→ YOUR GOAL
A line below contains "The height and width of the screenshot is (569, 1167).", and a later one contains "Image resolution: width=1345". Repeat both, with every line between them, exactly.

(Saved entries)
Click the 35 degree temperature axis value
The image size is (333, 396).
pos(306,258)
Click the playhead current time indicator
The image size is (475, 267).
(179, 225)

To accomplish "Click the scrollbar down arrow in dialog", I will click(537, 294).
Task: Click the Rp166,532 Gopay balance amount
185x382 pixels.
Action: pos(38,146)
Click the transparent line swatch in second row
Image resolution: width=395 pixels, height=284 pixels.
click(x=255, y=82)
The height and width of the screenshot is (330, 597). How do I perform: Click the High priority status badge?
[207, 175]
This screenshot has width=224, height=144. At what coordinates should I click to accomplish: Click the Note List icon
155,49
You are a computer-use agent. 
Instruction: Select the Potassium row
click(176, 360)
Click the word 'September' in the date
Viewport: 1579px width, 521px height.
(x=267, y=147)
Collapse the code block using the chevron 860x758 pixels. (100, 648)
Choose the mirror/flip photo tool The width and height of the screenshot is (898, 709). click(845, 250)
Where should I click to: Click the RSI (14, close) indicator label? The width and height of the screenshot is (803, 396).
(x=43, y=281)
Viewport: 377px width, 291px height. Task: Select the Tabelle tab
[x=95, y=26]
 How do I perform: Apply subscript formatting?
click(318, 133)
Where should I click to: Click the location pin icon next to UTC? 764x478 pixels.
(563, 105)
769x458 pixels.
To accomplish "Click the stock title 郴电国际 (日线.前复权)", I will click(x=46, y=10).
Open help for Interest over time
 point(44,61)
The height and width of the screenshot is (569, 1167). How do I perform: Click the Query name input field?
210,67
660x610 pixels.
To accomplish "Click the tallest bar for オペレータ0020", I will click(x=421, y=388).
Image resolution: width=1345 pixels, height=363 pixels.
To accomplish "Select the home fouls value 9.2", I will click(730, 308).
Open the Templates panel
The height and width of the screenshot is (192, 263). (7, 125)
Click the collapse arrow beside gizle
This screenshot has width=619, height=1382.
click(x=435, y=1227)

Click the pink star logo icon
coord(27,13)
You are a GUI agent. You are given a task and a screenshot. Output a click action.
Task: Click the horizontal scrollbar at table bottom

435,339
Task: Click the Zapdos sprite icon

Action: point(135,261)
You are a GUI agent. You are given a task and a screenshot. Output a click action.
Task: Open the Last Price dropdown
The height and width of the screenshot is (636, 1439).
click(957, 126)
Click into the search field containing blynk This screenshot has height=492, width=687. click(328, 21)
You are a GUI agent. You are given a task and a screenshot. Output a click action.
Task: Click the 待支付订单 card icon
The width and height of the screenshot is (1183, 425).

→ OUTPUT
The height and width of the screenshot is (569, 1167). How do I perform: Click the Query name input field?
210,67
660x610 pixels.
To accomplish "Click the tallest bar for オペレータ0020", I will click(x=421, y=388).
Image resolution: width=1345 pixels, height=363 pixels.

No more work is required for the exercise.